I was not ready to leave Detroit. I’m not sure any of us were. It had been a rough trip, but I wouldn’t trade any moment of it for a calm saturday on the beach. Conflicts, frustrations, pain and hurts were sewn throughout the trip, but true growth became the result of all that unpleasantness. The Fruit of the Spirit was really being lived out in our interactions with each other and with the people we came in contact with those two weeks. It is hard to leave a situation like that. So many of our students head back to homes in which the Spirit is not invited nor is He wanted. As tough as it is to walk in the Spirit through trials and struggles it is doubly difficult to walk in the Spirit when there is little to no encouragement or companionship.
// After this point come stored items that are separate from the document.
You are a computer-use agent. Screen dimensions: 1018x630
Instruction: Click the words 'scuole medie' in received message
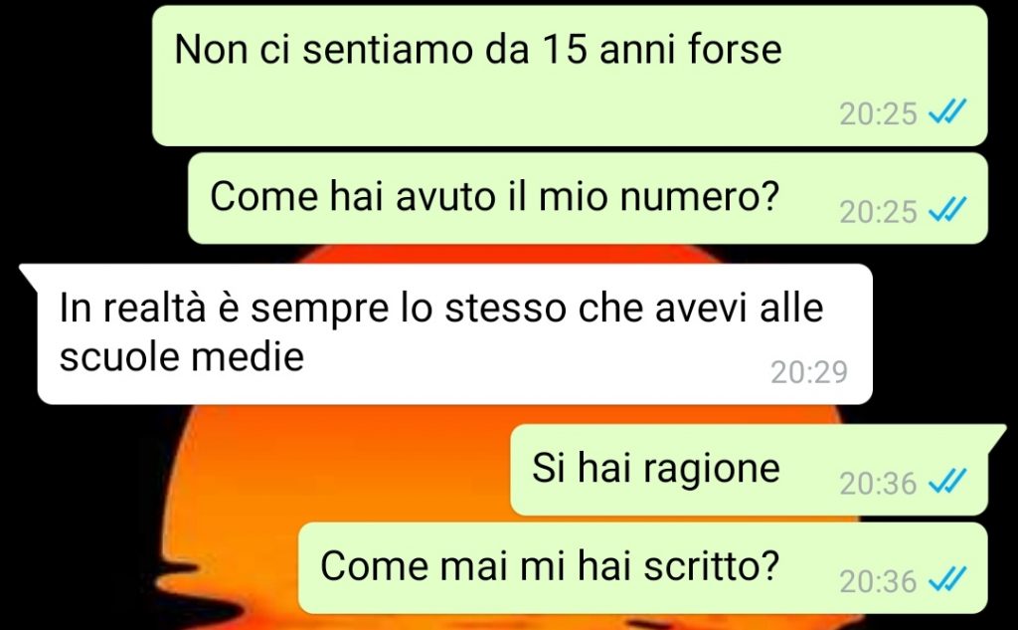click(182, 356)
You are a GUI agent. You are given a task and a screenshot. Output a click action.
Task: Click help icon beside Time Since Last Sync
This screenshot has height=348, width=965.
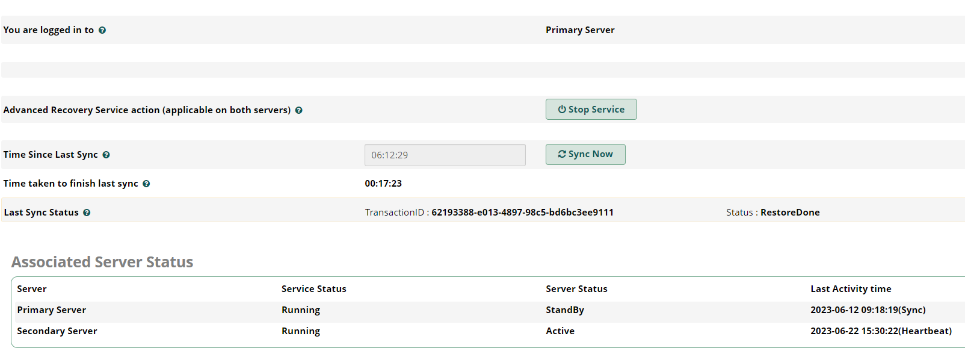106,155
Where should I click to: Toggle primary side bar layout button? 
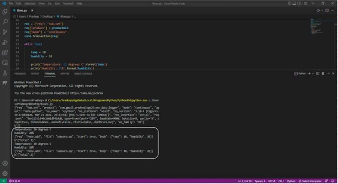290,3
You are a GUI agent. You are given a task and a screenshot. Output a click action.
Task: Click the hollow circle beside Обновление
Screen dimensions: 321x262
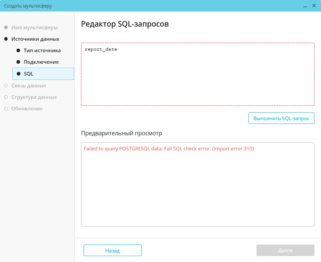pos(6,109)
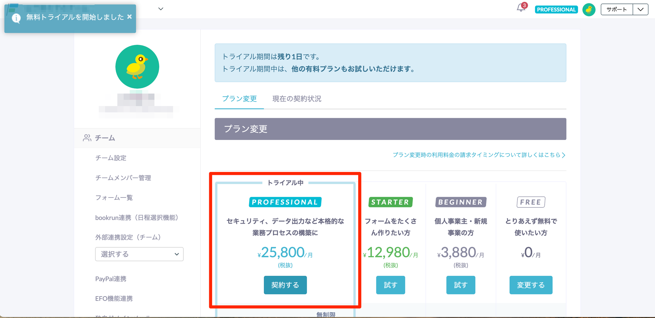Expand the top-left workspace chevron
655x318 pixels.
pyautogui.click(x=161, y=9)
At times it felt like our team was experiencing relationships similar to the early church. We were living in true community. Yes we were living in a commune type facility, but the way people treated and served each other revealed characteristics of the early christians more than our physical situation. So if my caricature of our trip is accurate than the departure from Detroit would be similar to the expansion of the church. Our students lived with the Body for two weeks in an intense fellowship and at the end they went off to their personal mission fields.

Let that be our mindset always. May we see great value in the importance of fellowship and may we return to our jobs, neighborhoods, families and friendships with the understanding that those areas are our mission fields. May we all walk in grace and in the Spirit despite the frustrations of old Polish plumbing and spiritual attacks. May we keep the faith no matter the situation.
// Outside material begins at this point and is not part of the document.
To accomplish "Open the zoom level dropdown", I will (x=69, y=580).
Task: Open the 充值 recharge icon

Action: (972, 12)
Listening to the loss of fellowship

Community has to be a God thing or it doesn’t really work.

It’s like a diamond in the rough.
It has to be invested in and worked on before it starts to shape up and become actual community.
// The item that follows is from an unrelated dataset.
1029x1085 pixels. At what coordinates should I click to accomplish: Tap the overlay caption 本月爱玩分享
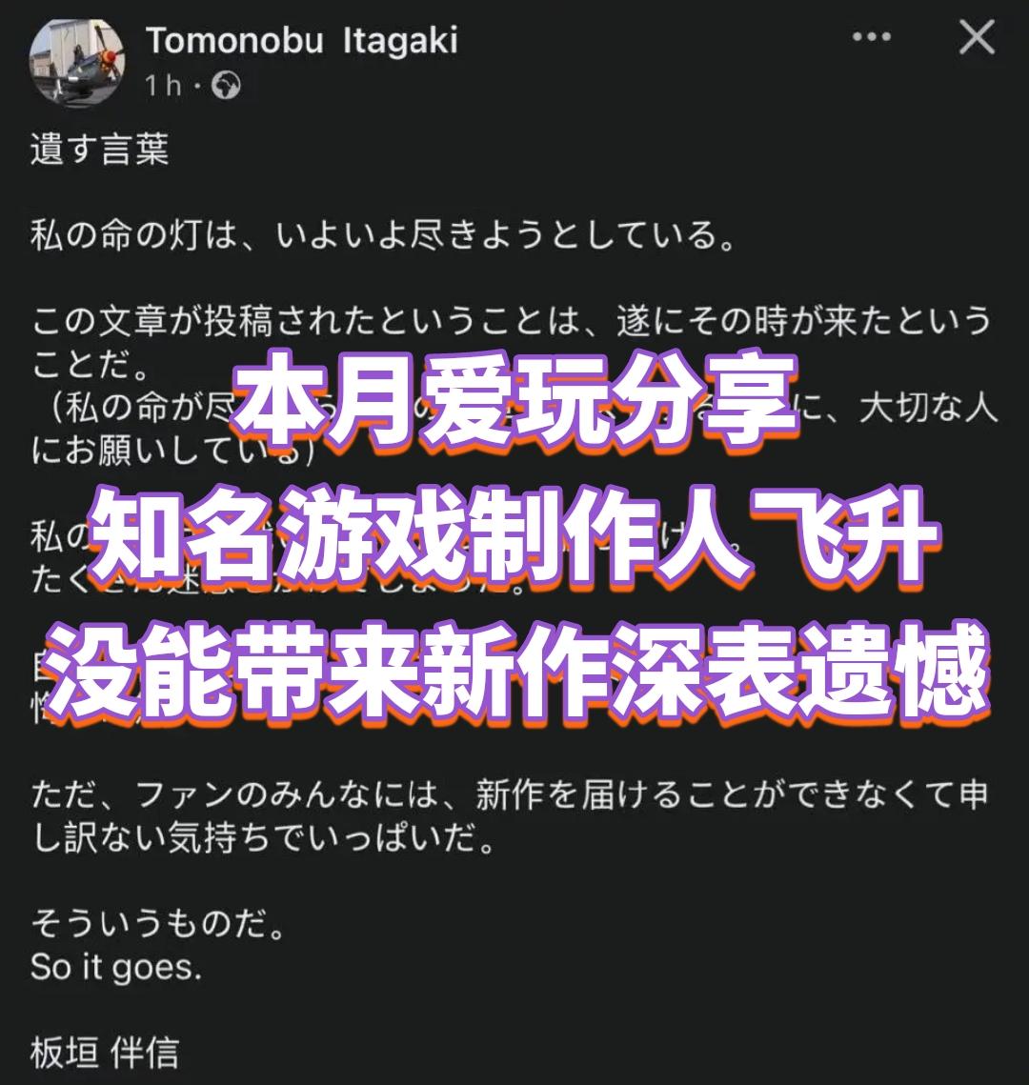click(x=515, y=401)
Once lost it is hard to find again.

We forget all the work, all the awkward moments and years that went into creating that fellowship.
We forget the fact that we didn’t necessarily like or enjoy everyone all the time.
We smooth over the rough patches and we forget the feelings of loneliness we still struggled with in a room filled with friends.

We never really recognize community until we are years in or it’s gone. Then we start romanticizing it all and reminiscing on days past and times had.

The loss of community and fellowship is hard to walk through.
The echos of that loss are sometimes harder still to hear.
They remind us of what we’ve lost and they continue to echo on the walls of grief we’ve built around ourselves.
The very walls that keep us cut off from community and fellowship happening all around us.

When we take down those walls it will be awkward and uncomfortable.
We have to get used to a whole different set of people all with their quirks and habits.
There is the temptation to recreate the same community we once had by seeking similar people.
While people are similar they are never the same.
Even the same group of friends will interact differently over the years. We cannot replicate what we once had and even if we could it would not be worth having once done.

That is the beauty and  pain of community.
The beauty is that we were a part of it and that time cannot be duplicated.
It is ours and ours alone. One of those “you just had to be there” type of things.
The pain is that it cannot be duplicated and we will never again experience community like that because we are no longer those people and it is no longer that time.

It is a complex thing and thankfully it is only so because we serve a complex God who has created us for fellowship and relationship. Our God is not limited to one plain jane type of community.
No.
He is the Alpha and Omega, the Beginning and the End, He is outside of Time and Space and so can create billions of variable changes betwixt and between the thousands of communities we will experience in our lifetime.

So if you are one of the many who is grieving the loss community, know that one day, one moment, barely noticed, it will be worth it all.
All the awkward introductions and get to know you functions, all the rough patches, lonely moments and friendless spaces will be forgotten and smoothed over.
One day and many more after that you will find yourself in community, but only if you commune with the One who made you for community.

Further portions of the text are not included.